'˜Inadequate': Hospitals trust behind Pilgrim Hospital back in special measures
England’s Chief Inspector of Hospitals has made the recommendation regarding United Lincolnshire Hospitals NHS Trust following the CQC’s latest inspection of Pilgrim Hospital, Lincoln County Hospital and Grantham Hospital.
Overall the trust has been rated as ‘Inadequate’, although caring has been rated as ‘Good’. Inspectors found significant concerns in medical care and outpatients at Pilgrim Hospital.
The trust was one of 11 NHS trusts placed into special measures by Sir Bruce Keogh in July 2013 as part of his review of high mortality rates. The trust exited the special measures regime in February 2015 following improvements at the time.
CQC found deterioration across a number of services resulting in the trust being rated inadequate overall following the latest inspection in October 2016. An unannounced inspection was also carried out on 19 December at Pilgrim Hospital’s emergency department following information of concern highlighted to the commission.

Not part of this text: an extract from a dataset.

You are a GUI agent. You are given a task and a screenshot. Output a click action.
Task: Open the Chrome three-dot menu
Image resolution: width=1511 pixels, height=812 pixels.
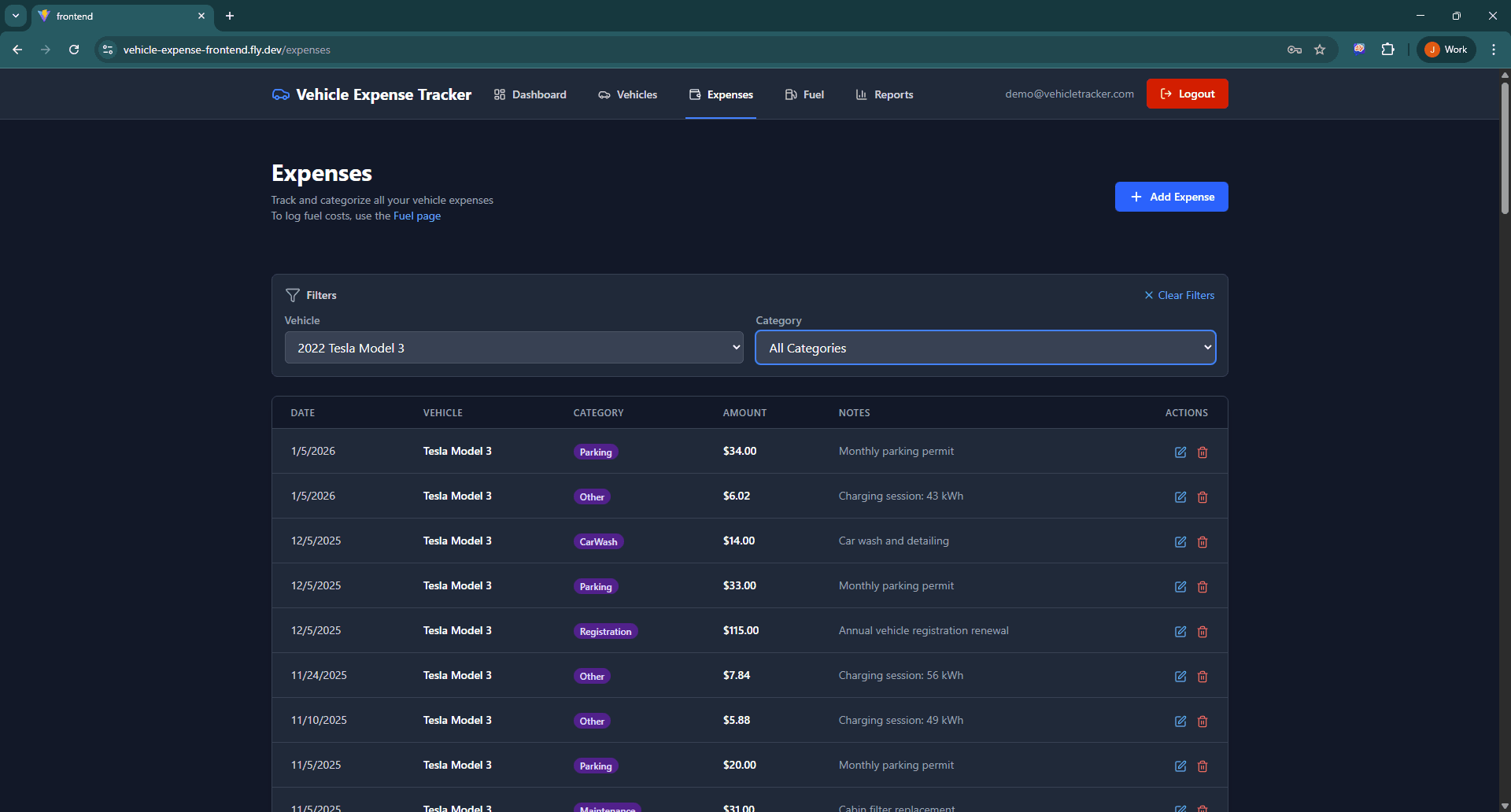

The Chief Inspector of Hospitals, Professor Sir Mike Richards, said: “Having seen improvements to patient care previously, we are disappointed that our latest inspection of United Lincolnshire Hospitals NHS Trust found these improvements had not been sustained and there had been an overall deterioration in quality and patient safety.
“For this reason, we have recommended that the trust should re-enter special measures so that it can receive support at the highest level to deliver all the necessary improvements. The focus of the improvement plan must be to ensure that patients receive safe, high quality and compassionate care at all times.
“In particular, there must be significant improvements in the quality and safety of patient care, leadership and managerial oversight of quality and performance and effective implementation of the existing governance arrangements consistently across all of the services.
“Further improvement is required to ensure the trust is able to manage risk effectively, and cope with patient demand and flow across its services in a timely and sustainable way. I note, for example, that there were significant delays in patients receiving their follow up outpatient appointment across several specialities with more than three thousand appointments being overdue by more than six weeks.
“We raised a number of issues with the trust that needed urgent attention at the time of the inspection. We were impressed with the response by the Chief Nurse who sought opportunities to learn from other trusts to improve patient care
“We will continue to monitor the trust and will return to check on the progress it must make. NHS Improvement will be working closely with the trust to ensure full support is available to make the improvements needed.”